Durante la Grande depressione economica (e psicologica) degli anni '30, Roosevelt diceva: l'unica cosa di cui dobbiamo avere paura è la paura stessa. Sottoscriverebbe?
«Che ci sia una certa depressione non si può negare. Occorrerebbe uno scatto di orgoglio, ma per farlo l'energia o il coraggio - per rispondere a Roosevelt con Manzoni - uno, se non ce l'ha non può darseli da solo. La politica deve ridare carburante alla collettività. Da sola. quest'ultima non può reagire a un certo metus, a una certa paura. Non vorrei dire una frase a effetto, ma ciò che segna il gap di questa regione è il fatto che la collettività non ha accesso alle istituzioni che dovrebbero rappresentarla; oppure tale accesso è frammentario, discontinuo, parziale e inquinato nei meccanismi di rappresentatività. Ed è un processo, questo, che dura ormai da decenni».

Nel 2010 ha scorto in giro un episodio, un gesto, una faccia che ha interpretato come segnale di speranza per la risalita, anche psicologica, della regione?
«No. Se non un abbracciarsi degli abruzzesi alla loro storia e alla loro cultura in modo spontaneo, in alcune realtà, ma come a un salvagente in mezzo al mare, non per riprendere a navigare».

La prima cosa che pensa di fare nel 2011 per sentirsi bene?
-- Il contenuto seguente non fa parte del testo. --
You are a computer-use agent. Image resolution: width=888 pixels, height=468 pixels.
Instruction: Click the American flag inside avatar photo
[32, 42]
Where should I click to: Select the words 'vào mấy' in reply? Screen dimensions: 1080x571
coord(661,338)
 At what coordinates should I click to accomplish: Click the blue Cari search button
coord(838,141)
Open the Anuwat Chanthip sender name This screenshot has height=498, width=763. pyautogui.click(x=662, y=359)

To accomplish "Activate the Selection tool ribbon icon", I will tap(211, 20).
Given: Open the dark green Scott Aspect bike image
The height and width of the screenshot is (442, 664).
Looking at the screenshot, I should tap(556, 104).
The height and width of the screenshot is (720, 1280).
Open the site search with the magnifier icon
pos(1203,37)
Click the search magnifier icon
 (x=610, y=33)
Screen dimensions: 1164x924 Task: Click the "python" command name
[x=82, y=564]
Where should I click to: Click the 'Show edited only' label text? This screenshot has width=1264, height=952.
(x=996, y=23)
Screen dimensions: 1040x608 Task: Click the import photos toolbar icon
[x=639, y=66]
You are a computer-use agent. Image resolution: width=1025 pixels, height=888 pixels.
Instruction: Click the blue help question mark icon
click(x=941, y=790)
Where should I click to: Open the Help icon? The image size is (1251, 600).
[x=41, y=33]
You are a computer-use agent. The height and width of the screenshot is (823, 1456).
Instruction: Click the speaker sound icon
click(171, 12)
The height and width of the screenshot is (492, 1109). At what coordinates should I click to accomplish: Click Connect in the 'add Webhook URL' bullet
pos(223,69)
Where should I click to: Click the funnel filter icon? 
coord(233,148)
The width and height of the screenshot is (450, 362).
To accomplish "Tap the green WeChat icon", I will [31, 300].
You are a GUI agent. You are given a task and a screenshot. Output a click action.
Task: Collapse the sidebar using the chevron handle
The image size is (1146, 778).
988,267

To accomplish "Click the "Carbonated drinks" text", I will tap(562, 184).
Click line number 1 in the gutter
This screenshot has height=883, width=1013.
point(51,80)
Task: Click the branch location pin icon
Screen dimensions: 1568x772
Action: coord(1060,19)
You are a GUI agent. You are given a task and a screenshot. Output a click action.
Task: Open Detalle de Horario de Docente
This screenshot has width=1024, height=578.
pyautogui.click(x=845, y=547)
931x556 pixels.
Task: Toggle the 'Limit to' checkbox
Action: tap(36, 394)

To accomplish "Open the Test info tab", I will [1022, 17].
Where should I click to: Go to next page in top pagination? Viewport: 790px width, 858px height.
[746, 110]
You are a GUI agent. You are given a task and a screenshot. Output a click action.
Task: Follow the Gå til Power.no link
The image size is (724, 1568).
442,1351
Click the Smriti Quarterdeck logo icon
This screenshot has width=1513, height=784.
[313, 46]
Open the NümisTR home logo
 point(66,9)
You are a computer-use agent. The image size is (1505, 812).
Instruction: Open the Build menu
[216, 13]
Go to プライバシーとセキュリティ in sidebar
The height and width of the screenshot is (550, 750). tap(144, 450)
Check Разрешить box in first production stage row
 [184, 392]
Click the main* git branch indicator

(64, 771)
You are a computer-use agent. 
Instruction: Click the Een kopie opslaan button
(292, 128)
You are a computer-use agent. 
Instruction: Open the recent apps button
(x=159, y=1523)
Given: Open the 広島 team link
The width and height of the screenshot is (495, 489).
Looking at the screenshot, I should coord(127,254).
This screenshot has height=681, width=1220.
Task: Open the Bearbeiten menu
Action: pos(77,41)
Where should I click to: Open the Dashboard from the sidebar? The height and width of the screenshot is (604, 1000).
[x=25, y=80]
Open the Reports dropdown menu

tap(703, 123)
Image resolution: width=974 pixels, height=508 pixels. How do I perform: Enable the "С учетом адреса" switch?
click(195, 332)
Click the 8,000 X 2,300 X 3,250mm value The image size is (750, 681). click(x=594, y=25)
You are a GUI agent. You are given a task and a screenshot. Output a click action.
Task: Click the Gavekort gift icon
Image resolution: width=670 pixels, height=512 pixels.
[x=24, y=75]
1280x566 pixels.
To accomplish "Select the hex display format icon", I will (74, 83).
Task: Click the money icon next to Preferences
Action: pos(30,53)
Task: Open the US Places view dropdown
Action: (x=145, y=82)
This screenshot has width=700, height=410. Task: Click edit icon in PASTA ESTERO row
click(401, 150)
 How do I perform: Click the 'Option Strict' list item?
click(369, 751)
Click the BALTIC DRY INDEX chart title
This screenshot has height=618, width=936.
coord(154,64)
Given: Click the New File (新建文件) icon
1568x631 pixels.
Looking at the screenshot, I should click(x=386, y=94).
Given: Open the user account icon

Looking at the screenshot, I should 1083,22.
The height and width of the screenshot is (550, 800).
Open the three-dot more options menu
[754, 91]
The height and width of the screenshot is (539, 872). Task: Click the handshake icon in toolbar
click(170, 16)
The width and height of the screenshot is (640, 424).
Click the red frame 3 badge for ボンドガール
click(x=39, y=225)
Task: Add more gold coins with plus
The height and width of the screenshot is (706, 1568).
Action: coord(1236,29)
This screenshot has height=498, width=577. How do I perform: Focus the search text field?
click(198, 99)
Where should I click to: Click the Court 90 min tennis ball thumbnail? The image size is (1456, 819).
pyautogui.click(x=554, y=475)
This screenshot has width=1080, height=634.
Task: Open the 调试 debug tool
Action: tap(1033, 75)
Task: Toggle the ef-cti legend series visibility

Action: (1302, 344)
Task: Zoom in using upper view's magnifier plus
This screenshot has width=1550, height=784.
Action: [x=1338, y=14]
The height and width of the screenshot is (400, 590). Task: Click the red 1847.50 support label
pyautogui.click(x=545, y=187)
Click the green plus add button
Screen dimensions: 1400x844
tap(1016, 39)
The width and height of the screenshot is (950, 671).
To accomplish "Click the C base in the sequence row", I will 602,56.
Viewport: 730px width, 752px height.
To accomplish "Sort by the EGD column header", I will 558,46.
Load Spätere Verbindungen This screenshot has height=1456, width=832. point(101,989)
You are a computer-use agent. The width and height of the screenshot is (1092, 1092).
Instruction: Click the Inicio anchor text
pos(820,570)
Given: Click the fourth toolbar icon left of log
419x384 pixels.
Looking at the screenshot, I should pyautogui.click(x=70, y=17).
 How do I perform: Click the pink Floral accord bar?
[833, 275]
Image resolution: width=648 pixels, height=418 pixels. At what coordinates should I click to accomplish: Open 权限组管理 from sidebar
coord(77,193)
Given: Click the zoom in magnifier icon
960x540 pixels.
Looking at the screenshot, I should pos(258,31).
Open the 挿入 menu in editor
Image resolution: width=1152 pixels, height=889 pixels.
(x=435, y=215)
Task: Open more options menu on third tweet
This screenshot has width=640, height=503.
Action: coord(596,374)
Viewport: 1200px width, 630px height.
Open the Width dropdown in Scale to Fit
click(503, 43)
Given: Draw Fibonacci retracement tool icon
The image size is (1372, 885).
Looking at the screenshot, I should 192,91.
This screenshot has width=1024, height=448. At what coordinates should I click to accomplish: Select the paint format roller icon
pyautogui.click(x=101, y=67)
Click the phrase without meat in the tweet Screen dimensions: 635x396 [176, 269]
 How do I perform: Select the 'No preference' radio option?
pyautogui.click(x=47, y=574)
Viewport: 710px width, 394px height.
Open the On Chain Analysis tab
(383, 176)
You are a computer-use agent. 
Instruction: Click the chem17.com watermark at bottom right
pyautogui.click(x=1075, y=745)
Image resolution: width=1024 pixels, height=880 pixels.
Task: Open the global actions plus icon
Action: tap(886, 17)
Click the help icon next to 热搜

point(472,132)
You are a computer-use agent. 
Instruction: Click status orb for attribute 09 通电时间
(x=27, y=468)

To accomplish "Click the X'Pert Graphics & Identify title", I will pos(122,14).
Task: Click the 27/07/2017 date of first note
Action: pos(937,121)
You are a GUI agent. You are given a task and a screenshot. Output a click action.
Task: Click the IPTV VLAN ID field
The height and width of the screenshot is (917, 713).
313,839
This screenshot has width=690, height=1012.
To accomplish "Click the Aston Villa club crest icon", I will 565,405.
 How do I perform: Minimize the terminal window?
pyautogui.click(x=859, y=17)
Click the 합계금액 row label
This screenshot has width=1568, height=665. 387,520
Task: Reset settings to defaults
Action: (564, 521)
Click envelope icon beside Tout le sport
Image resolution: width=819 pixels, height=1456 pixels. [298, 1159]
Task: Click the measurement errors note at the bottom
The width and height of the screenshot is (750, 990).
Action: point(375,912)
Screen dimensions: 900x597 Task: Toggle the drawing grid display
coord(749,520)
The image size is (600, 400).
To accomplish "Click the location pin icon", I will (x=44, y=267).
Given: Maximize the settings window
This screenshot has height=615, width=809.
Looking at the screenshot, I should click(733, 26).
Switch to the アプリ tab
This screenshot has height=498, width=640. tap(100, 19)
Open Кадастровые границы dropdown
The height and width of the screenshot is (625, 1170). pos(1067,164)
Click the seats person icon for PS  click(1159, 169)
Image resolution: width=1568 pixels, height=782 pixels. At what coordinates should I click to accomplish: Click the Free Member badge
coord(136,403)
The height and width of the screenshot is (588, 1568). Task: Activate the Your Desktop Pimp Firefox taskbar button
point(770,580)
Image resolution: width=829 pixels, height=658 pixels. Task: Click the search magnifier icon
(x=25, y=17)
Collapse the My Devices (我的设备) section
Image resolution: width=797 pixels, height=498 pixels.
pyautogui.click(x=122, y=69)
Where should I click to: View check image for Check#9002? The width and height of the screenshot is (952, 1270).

«Andare a fare una delle mie solite escursioni sulle cime dei monti. Ascoltare il vento tra le chiome degli alberi mentre mi affretto a discenderne prima che cali il buio, sentendo un po' di neve crocchiare sotto gli scarponi. Riascoltare quei suoni, invariati nei millenni, che sono propri dell'Abruzzo, e confermarmi, quindi, nella certezza, pur con tutto ciò che abbiamo detto finora, che questa è una delle regioni più belle del mondo».